- **Text under study**

*** Block opens ***

Some Good Internet

A small list of nice spots on the web

07 April 2025

Image is from GifCities, originally found on the "Friends of Epping Forest" GeoCities website in 2009

I’m a child of the internet, and feel very lucky to be a millennial that experienced the best of analog, and digital in my early years. I was a regular on MySpace, Tumblr, and StumbleUpon. I had a Xanga and a LiveJournal. I met friends on the internet that I keep up with to this day. Of course there were downsides - AIM bullying, skyrocketing screen time, diminishing body image - but luckily, nothing I imagine as brutal as today’s adolescents face online.

I know the internet has become half burden, half utility for most people. There’s no room for digital illiteracy anymore, and so many are left behind, it’s breeding hateful rhetoric, and loaded with misinformation. Ultimately however - I think it is a good place where people (mostly) do good things, if at a minimum it simply reminds users of just how massive the world is, and how many people are living in it.

Below are some bits of the internet that I’ve recently been enjoying and/or I find special and inspiring. 

1. GIFCITIES

The Internet Archive is one of the most important resources around! The importance of documentation of what has been one of humanity’s fastest-progressing eras cannot be overstated. For their 20th anniversary they made the GifCities site - scraping GeoCities websites (one of the earliest web-hosting services available!) for those sparkly, pixel-y GIFs that aesthetically define the age of early internet. It’s where I found the GIFs I use across my website! Clicking through the origin websites is a great way to feel both old and small.

2. RADIOOOOO

This is a great alternative to spotify shuffle. You peruse the globe and choose a country and choose a decade to get a geographic and time-specific playlist! You choose the “vibe” (slow, fast, or weird), and recently they’ve added a new “taxi” mode where you can cobble together your own playlist by choosing a few different countries/decades. It’s a really fun way to listen to and explore new music.

3. MAPPED

I haven’t used this yet - but I think Common Knowledge are incredibly cool, and this is a brilliant idea. Geographic data is so important for organisers looking to get people together, to do things like structure organizing, or even build critical mass at demonstrations. Maps are one of my favorite ways to visualize data in general - and I have to imagine that this tool, which syncs back to a CRM will become incredibly useful to UK organizers looking to understand their supporters better and mobilize them.

*** Block closes ***

- **Explore the material**
[1] In the blog post about nice spots on the web, which three vibes can a listener choose on Radiooooo?
[2] Extend the blog post about nice spots on the web, starting after its final sentence.

- **Dataset entries**
*** Block opens ***

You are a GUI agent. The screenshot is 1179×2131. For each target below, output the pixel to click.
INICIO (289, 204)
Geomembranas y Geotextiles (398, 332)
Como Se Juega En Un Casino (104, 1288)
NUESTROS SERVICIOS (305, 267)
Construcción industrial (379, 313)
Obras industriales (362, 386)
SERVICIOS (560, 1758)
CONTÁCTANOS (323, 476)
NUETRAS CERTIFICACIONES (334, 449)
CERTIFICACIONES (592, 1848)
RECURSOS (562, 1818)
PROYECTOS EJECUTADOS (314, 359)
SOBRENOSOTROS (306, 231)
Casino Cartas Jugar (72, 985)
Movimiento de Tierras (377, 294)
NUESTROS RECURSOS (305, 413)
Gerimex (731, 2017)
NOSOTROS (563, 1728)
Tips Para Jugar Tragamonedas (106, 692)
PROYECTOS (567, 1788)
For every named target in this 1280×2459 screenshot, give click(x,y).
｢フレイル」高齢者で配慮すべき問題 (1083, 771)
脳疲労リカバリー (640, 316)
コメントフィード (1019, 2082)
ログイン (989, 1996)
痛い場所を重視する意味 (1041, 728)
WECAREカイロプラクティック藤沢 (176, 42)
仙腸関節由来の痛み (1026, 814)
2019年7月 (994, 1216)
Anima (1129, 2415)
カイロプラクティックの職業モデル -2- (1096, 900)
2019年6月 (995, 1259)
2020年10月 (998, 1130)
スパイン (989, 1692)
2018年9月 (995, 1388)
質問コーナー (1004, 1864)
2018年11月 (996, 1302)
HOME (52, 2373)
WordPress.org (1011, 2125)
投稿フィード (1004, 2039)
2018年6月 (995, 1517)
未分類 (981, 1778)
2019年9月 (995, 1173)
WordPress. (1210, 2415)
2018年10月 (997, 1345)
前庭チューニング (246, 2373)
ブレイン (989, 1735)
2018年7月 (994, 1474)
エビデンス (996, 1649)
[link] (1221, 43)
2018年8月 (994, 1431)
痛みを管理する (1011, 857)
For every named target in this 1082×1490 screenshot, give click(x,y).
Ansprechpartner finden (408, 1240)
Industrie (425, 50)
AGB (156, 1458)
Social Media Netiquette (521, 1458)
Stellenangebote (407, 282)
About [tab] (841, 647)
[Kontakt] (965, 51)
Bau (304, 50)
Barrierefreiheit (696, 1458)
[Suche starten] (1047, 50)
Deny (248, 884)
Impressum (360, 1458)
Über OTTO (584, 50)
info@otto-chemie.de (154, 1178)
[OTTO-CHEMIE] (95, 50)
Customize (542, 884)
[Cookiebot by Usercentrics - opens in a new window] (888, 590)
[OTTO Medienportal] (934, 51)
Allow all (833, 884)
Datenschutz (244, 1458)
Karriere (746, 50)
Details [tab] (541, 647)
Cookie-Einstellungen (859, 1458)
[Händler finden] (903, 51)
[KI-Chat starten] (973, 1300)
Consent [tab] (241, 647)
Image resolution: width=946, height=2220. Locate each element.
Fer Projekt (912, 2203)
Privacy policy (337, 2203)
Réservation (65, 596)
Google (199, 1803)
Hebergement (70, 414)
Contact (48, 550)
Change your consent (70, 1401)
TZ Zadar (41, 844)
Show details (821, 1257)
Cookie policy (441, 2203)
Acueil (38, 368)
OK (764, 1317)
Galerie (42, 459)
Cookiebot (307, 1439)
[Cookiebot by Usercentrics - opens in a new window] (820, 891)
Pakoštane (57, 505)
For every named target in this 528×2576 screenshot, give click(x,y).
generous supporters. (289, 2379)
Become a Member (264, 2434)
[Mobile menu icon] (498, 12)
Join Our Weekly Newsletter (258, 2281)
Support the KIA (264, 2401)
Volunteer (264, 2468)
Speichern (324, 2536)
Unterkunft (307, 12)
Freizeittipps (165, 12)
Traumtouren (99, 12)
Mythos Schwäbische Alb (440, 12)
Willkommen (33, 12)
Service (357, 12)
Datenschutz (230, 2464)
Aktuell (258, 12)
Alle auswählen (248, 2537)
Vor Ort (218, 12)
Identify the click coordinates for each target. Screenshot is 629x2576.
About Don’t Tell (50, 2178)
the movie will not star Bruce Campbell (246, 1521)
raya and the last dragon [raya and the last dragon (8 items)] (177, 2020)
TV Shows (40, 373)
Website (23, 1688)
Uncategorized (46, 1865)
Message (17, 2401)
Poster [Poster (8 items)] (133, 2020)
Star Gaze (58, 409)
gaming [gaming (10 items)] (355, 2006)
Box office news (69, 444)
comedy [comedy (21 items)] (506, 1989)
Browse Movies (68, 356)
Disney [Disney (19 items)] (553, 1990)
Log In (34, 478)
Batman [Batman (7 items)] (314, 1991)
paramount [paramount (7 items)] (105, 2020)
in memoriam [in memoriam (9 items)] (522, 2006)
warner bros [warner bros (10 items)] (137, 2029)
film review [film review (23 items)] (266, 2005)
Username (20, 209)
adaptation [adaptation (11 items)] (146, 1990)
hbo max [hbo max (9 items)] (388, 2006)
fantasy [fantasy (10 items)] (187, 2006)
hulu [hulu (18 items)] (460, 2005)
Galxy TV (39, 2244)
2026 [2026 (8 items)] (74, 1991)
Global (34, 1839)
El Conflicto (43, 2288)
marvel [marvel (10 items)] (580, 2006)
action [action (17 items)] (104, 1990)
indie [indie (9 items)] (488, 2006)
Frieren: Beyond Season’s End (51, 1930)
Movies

*** Block closes ***

- **Responses for each task**
[1] Slow, fast, or weird.

[2]
4. NICOLE HE'S WORK

When I was learning how to code I somehow stumbled upon Nicole He’s digital art. Innovative, quirky, timely, and thoughtful - I was immediately inspired. Humans are constantly finding new mediums to be creative with, and it feels like Nicole has personally discovered at least 8.

5. SOMEBODY APP

It’s no longer active - but it’s still exciting it ever was. Multimedia artist/writer/magical creature Miranda July made this app in 2014 as sort of an antidote to social media. Basically - you would send a message to your friend, but it wouldn’t go to your friend, rather a Somebody user closest to your friend who would then deliver the message verbally. Something about distance, something about place, something about connection - what a beautiful way to use fiber-optic cables.

6. PERCHANCE RANDOM IMGUR GENERATOR (NSFW)

Fair warning - this random image generator occasionally delivers racist, homophobic, pornographic, etc images. Perchance is a platform for creating and sharing random generators - and when I saw this imgur generator posted, I spent an hour clicking and scrolling. Although there were quite a few Russian gaming memes, 4chan screenshots, and porn stills - there were also genuinely frank and moving images. Imgur has been the main online image sharing platform for so long, it’s where many teens like me originally posted hazy webcam selfies and found too-bright SLR pics of parties happening in far away cities. There’s something involving happenstance and breadth that I find really poetic about tools like these - even if I risk seeing things I wish I didn’t when I use them.